▸ Objective
Copy the listing below line for line, changing nothing.

%%

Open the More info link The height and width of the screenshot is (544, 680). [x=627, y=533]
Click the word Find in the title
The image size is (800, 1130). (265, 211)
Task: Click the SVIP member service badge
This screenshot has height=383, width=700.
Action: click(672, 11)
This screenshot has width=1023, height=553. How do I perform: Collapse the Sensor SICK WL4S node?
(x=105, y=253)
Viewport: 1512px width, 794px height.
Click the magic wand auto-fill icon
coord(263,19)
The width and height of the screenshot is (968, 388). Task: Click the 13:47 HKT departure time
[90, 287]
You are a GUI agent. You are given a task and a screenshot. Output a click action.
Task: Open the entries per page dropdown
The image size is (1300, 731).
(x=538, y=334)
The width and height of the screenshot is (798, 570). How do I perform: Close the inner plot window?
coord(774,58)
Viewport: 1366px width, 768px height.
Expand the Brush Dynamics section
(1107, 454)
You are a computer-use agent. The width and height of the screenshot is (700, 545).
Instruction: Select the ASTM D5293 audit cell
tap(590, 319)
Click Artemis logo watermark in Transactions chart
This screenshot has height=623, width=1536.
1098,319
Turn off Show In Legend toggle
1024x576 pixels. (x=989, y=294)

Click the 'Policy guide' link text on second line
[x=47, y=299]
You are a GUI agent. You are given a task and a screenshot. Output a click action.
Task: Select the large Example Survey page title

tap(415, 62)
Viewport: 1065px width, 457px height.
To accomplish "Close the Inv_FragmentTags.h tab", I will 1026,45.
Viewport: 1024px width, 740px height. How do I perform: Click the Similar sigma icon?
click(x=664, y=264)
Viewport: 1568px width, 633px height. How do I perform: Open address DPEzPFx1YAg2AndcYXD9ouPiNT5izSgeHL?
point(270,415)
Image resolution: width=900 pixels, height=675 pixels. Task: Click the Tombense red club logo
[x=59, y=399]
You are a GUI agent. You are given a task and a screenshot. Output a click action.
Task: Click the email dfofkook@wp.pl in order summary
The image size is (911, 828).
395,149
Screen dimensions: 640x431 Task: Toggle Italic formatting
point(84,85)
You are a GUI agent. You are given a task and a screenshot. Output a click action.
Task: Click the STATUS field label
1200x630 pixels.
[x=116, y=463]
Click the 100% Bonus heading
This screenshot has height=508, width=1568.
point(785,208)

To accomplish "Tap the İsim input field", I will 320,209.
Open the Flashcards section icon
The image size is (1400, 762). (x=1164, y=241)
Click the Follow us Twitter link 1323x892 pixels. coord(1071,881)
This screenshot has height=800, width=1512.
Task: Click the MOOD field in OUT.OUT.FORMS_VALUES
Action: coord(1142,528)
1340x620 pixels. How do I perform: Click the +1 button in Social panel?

%%

▸ Expected answer
Open the More info link The height and width of the screenshot is (544, 680). [x=627, y=533]
Click the word Find in the title
The image size is (800, 1130). (265, 211)
Task: Click the SVIP member service badge
This screenshot has height=383, width=700.
Action: click(672, 11)
This screenshot has width=1023, height=553. How do I perform: Collapse the Sensor SICK WL4S node?
(x=105, y=253)
Viewport: 1512px width, 794px height.
Click the magic wand auto-fill icon
coord(263,19)
The width and height of the screenshot is (968, 388). Task: Click the 13:47 HKT departure time
[90, 287]
You are a GUI agent. You are given a task and a screenshot. Output a click action.
Task: Open the entries per page dropdown
The image size is (1300, 731).
(x=538, y=334)
The width and height of the screenshot is (798, 570). How do I perform: Close the inner plot window?
coord(774,58)
Viewport: 1366px width, 768px height.
Expand the Brush Dynamics section
(1107, 454)
You are a computer-use agent. The width and height of the screenshot is (700, 545).
Instruction: Select the ASTM D5293 audit cell
tap(590, 319)
Click Artemis logo watermark in Transactions chart
This screenshot has height=623, width=1536.
1098,319
Turn off Show In Legend toggle
1024x576 pixels. (x=989, y=294)

Click the 'Policy guide' link text on second line
[x=47, y=299]
You are a GUI agent. You are given a task and a screenshot. Output a click action.
Task: Select the large Example Survey page title

tap(415, 62)
Viewport: 1065px width, 457px height.
To accomplish "Close the Inv_FragmentTags.h tab", I will 1026,45.
Viewport: 1024px width, 740px height. How do I perform: Click the Similar sigma icon?
click(x=664, y=264)
Viewport: 1568px width, 633px height. How do I perform: Open address DPEzPFx1YAg2AndcYXD9ouPiNT5izSgeHL?
point(270,415)
Image resolution: width=900 pixels, height=675 pixels. Task: Click the Tombense red club logo
[x=59, y=399]
You are a GUI agent. You are given a task and a screenshot. Output a click action.
Task: Click the email dfofkook@wp.pl in order summary
The image size is (911, 828).
395,149
Screen dimensions: 640x431 Task: Toggle Italic formatting
point(84,85)
You are a GUI agent. You are given a task and a screenshot. Output a click action.
Task: Click the STATUS field label
1200x630 pixels.
[x=116, y=463]
Click the 100% Bonus heading
This screenshot has height=508, width=1568.
point(785,208)

To accomplish "Tap the İsim input field", I will 320,209.
Open the Flashcards section icon
The image size is (1400, 762). (x=1164, y=241)
Click the Follow us Twitter link 1323x892 pixels. coord(1071,881)
This screenshot has height=800, width=1512.
Task: Click the MOOD field in OUT.OUT.FORMS_VALUES
Action: coord(1142,528)
1340x620 pixels. How do I perform: Click the +1 button in Social panel?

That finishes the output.